Bénédicte, en mai et juin derniers, tu as organisé deux dispositifs MIN neurosciences cognitives sur notre site d’ARRAS, peux-tu nous en dire un peu plus sur ce sujet ?

Les modules de formation d’initiative nationale (MIN) dans le domaine de l’éducation inclusive se réfèrent au décret 2017-169 du 10/02/2017. Ils sont prévus et organisés pour compléter le parcours de formation des titulaires du CAPPEI.
Dans le cadre de la formation continue, ils sont destinés à un public plus large pour permettre une meilleure prise en compte des besoins éducatifs de chaque élève.

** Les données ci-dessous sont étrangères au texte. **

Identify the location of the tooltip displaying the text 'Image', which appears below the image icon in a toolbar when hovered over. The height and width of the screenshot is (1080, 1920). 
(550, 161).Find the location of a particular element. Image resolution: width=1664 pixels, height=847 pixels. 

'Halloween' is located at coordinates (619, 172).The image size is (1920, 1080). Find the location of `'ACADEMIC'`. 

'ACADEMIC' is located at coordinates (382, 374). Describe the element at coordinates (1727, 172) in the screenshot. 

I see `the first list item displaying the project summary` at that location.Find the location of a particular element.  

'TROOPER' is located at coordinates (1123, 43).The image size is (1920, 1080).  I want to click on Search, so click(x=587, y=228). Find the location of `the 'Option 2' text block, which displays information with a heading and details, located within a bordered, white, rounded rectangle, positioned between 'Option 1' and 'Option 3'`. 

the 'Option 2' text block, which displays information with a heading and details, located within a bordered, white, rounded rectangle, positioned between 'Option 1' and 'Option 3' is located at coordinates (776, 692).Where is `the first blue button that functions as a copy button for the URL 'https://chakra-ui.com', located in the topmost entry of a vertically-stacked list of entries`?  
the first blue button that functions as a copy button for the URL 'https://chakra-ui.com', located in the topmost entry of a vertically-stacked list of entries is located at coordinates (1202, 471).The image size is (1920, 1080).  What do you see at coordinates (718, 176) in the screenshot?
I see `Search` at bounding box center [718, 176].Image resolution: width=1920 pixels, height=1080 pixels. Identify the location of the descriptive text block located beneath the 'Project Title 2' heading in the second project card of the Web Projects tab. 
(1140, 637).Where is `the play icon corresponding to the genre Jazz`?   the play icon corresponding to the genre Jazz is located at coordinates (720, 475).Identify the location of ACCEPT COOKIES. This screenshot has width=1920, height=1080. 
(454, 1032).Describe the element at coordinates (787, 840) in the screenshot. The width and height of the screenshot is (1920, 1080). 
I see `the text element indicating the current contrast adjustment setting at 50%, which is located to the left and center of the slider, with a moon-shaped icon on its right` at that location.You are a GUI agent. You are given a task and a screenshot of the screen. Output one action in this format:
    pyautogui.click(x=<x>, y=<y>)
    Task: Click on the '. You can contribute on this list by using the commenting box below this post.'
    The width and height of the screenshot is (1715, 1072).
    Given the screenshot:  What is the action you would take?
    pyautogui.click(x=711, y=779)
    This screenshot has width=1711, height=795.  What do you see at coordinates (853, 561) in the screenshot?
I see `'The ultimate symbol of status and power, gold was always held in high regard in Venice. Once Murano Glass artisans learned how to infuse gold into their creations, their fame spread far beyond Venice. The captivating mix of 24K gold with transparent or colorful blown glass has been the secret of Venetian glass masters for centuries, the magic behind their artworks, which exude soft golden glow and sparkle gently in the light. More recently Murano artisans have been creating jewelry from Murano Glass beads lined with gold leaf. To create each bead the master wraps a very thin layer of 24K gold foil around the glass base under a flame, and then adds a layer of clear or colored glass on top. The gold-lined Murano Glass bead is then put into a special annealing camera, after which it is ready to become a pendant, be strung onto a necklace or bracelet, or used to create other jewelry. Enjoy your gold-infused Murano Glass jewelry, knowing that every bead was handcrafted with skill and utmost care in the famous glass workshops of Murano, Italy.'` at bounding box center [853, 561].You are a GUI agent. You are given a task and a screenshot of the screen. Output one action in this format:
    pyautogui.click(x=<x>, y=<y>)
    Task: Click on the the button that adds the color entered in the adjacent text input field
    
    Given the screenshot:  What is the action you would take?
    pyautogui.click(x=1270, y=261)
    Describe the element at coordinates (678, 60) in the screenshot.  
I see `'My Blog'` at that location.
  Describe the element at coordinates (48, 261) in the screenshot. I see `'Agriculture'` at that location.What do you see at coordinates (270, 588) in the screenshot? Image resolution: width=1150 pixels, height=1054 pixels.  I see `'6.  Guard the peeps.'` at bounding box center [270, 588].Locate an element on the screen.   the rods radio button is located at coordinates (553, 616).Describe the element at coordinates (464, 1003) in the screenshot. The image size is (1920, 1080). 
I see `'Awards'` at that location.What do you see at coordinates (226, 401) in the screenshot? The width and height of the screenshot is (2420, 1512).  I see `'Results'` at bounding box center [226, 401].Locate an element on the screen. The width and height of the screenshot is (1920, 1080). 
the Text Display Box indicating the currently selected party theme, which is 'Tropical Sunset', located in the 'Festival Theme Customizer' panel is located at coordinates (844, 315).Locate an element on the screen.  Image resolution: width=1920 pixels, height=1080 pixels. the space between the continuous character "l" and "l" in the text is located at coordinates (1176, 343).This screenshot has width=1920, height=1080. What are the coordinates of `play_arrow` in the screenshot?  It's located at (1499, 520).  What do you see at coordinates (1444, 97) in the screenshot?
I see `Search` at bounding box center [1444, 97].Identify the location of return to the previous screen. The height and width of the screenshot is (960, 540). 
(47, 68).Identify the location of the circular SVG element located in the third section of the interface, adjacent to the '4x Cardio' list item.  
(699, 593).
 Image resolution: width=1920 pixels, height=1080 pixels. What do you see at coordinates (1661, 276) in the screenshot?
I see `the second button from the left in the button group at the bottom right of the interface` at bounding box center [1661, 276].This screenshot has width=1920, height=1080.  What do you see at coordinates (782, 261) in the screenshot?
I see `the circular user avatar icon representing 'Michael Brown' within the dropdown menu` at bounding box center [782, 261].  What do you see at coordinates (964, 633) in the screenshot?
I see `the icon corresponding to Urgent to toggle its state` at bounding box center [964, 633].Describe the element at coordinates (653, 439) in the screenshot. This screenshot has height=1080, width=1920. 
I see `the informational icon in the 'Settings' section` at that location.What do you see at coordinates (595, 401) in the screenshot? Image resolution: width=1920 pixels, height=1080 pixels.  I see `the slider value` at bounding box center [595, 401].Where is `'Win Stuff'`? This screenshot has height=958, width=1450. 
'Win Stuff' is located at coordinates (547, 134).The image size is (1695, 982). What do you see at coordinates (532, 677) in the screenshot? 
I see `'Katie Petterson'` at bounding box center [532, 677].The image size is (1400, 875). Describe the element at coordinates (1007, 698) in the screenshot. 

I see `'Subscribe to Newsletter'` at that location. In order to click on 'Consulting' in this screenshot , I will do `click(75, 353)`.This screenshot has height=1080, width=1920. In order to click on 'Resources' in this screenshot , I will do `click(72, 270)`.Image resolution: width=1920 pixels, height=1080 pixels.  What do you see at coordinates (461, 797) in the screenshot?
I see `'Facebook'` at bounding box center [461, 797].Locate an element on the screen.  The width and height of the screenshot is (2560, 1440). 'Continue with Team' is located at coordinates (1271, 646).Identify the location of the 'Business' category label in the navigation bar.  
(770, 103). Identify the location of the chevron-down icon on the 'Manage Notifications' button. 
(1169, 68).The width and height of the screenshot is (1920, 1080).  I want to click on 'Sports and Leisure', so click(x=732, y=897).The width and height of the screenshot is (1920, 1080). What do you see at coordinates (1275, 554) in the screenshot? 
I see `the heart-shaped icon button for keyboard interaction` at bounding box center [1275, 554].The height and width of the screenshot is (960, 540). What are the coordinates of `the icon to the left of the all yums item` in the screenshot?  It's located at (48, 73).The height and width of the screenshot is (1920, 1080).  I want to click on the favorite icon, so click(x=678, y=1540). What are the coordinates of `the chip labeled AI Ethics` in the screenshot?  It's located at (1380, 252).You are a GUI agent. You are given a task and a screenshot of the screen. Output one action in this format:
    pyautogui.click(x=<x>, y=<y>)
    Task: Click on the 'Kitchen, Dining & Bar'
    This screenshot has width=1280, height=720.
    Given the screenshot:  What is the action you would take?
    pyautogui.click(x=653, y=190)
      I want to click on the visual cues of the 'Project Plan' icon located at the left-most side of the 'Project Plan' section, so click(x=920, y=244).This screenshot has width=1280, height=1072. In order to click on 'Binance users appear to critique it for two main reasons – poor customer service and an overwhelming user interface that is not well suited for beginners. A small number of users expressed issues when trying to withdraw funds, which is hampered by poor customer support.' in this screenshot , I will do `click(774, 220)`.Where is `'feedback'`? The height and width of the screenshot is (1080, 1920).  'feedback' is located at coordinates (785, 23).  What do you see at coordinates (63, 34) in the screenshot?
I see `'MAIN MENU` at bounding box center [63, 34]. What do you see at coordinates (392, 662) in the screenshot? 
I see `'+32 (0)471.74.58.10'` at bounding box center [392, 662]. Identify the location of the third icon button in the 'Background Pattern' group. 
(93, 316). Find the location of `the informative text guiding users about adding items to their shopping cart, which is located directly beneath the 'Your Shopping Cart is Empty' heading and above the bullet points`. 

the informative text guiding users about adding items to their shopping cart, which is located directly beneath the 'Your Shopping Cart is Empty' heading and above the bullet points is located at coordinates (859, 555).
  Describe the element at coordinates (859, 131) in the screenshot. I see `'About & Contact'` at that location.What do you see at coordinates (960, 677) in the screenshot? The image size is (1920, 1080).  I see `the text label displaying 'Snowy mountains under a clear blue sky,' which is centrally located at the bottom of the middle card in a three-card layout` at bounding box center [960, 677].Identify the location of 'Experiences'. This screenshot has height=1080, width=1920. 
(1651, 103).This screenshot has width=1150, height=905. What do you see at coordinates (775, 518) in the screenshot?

Pourquoi avoir proposé un MIN spécifique « neurosciences cognitives » ?
Des dispositifs de formation sur la prise en compte des élèves à besoins spécifiques pour tous les enseignants et personnels des établissements de la région sont proposés depuis longtemps à l’IFP Nord Pas de Calais, puisque c’est un des axes du Pôle éducation inclusive….
Cependant, j’ai tenu à proposer ce dispositif de formation « neurosciences cognitives au service de l’enseignement » pour répondre aux demandes exponentielles des enseignants spécialisés sur ce sujet.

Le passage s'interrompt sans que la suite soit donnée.